- _Task objective_: Recast the data from the start through the line containing "pos(2139,1363)" as a numbered list, leaving out blank lines.

- _Information given_:
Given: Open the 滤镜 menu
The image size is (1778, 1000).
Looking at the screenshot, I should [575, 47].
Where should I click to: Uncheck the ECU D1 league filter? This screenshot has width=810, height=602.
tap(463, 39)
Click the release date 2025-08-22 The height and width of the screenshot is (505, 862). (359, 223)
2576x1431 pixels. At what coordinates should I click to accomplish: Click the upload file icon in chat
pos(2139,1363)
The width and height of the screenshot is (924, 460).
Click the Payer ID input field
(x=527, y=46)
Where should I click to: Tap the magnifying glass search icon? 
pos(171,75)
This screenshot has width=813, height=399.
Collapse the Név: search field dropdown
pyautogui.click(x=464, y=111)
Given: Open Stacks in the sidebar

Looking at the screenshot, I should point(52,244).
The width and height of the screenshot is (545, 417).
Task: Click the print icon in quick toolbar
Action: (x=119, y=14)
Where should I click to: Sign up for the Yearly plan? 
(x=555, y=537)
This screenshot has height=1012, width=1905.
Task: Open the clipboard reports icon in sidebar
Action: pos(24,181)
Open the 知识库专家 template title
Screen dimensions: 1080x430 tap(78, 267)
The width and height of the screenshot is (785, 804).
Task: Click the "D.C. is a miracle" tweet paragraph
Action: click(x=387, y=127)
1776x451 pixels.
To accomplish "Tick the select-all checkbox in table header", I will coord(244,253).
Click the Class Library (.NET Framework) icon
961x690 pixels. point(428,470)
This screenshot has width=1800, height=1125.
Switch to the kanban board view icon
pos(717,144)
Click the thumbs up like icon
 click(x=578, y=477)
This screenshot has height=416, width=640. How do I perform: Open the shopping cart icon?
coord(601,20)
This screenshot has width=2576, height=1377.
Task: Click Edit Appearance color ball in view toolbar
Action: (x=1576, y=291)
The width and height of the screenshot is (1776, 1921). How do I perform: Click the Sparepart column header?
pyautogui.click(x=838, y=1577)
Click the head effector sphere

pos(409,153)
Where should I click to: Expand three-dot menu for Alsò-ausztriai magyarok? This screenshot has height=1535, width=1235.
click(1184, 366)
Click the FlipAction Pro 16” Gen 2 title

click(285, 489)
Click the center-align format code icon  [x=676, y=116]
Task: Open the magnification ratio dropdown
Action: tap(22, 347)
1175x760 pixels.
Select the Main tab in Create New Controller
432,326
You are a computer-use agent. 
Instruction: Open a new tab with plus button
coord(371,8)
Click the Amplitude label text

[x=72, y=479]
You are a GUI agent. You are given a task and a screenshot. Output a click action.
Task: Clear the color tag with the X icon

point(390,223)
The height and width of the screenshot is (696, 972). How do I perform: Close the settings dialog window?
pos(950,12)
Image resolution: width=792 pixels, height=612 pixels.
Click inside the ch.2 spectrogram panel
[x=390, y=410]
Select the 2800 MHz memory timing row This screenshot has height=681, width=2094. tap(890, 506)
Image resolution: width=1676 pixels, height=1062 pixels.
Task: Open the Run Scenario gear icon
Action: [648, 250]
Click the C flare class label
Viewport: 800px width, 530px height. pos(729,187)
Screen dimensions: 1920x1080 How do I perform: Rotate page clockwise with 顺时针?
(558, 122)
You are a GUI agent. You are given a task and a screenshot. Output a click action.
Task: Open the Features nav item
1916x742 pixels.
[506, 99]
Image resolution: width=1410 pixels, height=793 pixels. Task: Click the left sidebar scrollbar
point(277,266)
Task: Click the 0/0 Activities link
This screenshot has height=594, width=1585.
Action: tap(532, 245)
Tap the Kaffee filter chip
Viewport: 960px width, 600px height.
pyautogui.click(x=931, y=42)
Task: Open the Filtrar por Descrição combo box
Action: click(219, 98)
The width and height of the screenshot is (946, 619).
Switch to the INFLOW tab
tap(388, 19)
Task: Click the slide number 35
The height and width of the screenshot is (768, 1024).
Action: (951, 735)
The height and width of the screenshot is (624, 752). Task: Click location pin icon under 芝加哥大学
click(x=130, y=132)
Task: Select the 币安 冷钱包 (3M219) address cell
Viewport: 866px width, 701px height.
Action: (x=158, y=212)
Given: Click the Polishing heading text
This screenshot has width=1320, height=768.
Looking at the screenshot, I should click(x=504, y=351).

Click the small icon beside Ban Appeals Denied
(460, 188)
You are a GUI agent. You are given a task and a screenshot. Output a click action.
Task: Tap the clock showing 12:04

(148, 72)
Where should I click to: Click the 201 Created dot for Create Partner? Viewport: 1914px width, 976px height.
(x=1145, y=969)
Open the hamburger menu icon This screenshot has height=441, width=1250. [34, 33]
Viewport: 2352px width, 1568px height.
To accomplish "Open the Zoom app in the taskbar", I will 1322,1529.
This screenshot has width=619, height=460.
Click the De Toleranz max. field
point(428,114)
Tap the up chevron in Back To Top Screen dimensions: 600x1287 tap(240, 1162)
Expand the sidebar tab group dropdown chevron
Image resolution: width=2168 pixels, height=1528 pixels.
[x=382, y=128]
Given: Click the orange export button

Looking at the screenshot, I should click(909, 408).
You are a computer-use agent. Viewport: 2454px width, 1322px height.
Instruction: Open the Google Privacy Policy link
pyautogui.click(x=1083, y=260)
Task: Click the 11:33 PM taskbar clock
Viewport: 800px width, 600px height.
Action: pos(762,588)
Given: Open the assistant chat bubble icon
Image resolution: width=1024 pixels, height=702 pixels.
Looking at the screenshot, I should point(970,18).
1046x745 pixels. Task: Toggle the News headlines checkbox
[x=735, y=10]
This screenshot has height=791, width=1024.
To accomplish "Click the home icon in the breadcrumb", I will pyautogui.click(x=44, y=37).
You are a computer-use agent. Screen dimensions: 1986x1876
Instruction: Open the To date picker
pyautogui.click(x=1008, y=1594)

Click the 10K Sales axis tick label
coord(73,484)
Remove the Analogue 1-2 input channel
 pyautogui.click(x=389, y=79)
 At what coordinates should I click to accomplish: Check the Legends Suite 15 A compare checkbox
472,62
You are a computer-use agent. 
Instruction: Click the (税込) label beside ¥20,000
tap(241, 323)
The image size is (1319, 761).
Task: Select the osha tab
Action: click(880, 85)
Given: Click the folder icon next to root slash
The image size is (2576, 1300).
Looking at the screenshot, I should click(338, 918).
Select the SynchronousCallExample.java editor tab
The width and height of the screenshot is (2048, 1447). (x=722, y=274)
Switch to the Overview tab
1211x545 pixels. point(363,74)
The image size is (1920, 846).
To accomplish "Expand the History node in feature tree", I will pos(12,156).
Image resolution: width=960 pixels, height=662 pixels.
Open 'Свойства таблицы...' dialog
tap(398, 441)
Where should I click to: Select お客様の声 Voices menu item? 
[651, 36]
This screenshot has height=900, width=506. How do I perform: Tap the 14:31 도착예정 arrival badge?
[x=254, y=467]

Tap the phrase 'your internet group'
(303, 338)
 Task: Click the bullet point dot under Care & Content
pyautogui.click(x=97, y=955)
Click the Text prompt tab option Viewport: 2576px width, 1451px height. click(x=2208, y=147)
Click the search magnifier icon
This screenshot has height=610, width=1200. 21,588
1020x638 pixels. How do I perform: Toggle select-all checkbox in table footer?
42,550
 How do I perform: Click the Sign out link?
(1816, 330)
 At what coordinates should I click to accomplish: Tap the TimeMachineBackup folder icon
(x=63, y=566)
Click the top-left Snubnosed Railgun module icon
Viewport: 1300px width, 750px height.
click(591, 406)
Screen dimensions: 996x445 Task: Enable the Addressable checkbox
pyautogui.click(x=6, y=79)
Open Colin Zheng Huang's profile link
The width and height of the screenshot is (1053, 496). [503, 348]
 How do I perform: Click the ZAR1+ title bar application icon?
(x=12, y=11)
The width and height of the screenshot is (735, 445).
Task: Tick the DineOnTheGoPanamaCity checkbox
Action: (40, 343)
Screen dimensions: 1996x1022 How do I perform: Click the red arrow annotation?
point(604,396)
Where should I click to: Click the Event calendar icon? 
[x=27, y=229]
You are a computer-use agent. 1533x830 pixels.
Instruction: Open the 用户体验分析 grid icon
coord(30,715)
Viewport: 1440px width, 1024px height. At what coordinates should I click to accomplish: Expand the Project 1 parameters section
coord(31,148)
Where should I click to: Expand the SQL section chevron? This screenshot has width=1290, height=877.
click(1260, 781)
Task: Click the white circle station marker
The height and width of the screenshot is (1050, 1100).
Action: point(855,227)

- _Answer to this task_:
1. Given: Open the 滤镜 menu
2. The image size is (1778, 1000).
3. Looking at the screenshot, I should [575, 47].
4. Where should I click to: Uncheck the ECU D1 league filter? This screenshot has width=810, height=602.
5. tap(463, 39)
6. Click the release date 2025-08-22 The height and width of the screenshot is (505, 862). (359, 223)
7. 2576x1431 pixels. At what coordinates should I click to accomplish: Click the upload file icon in chat
8. pos(2139,1363)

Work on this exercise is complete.